◆ Exercise task
Transcribe the entries below from their beginning up to and including the line containing "click(43, 16)", and leave out the pictures.

◆ Text and element pointing records
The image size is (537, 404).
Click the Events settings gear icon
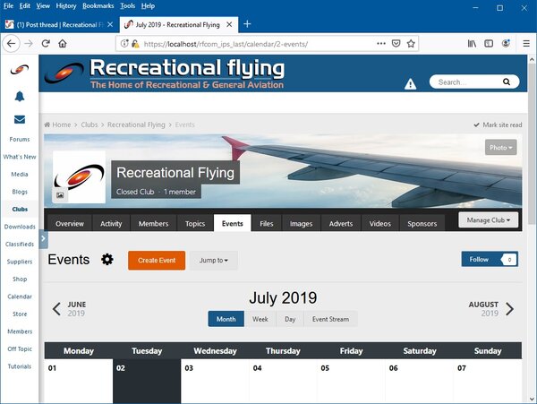click(x=107, y=260)
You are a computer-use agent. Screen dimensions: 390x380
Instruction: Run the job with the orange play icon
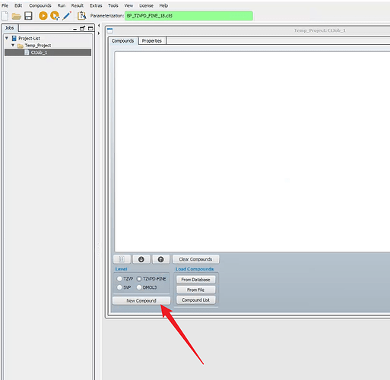click(43, 16)
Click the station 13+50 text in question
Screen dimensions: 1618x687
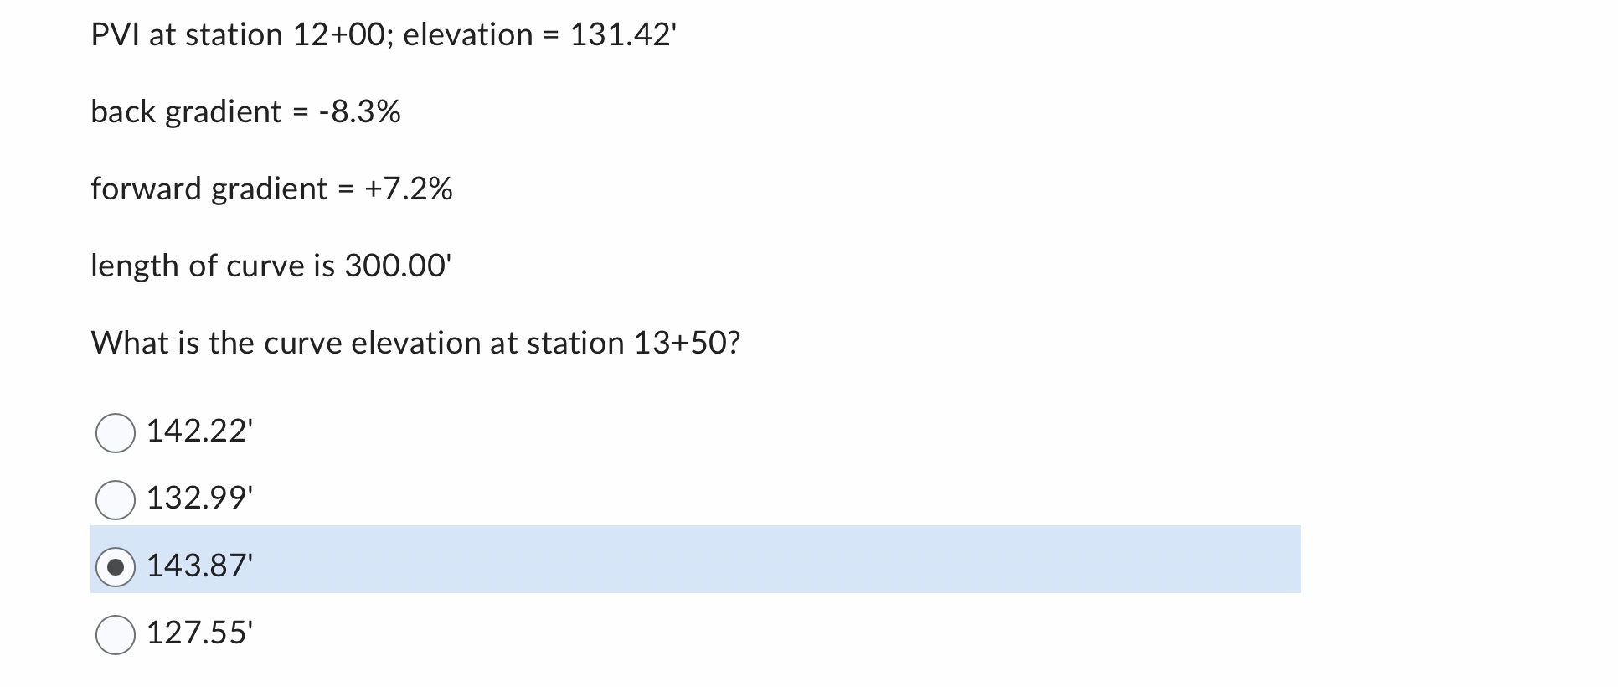pyautogui.click(x=684, y=341)

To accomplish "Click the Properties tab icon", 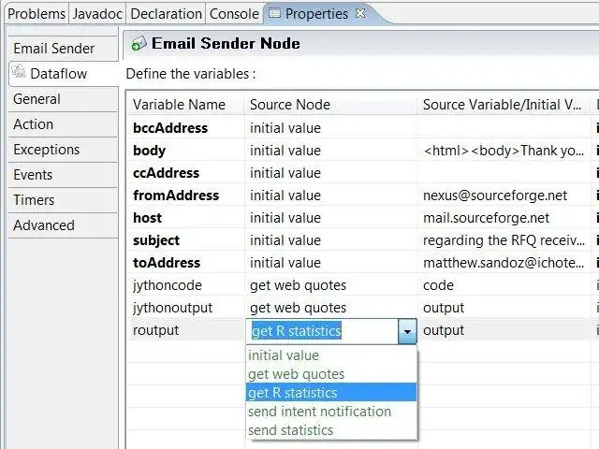I will click(x=274, y=14).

◆ Result of the task
The image size is (537, 404).
Click the Events settings gear icon
click(x=107, y=260)
You are a computer-use agent. Screen dimensions: 390x380
Instruction: Run the job with the orange play icon
click(43, 16)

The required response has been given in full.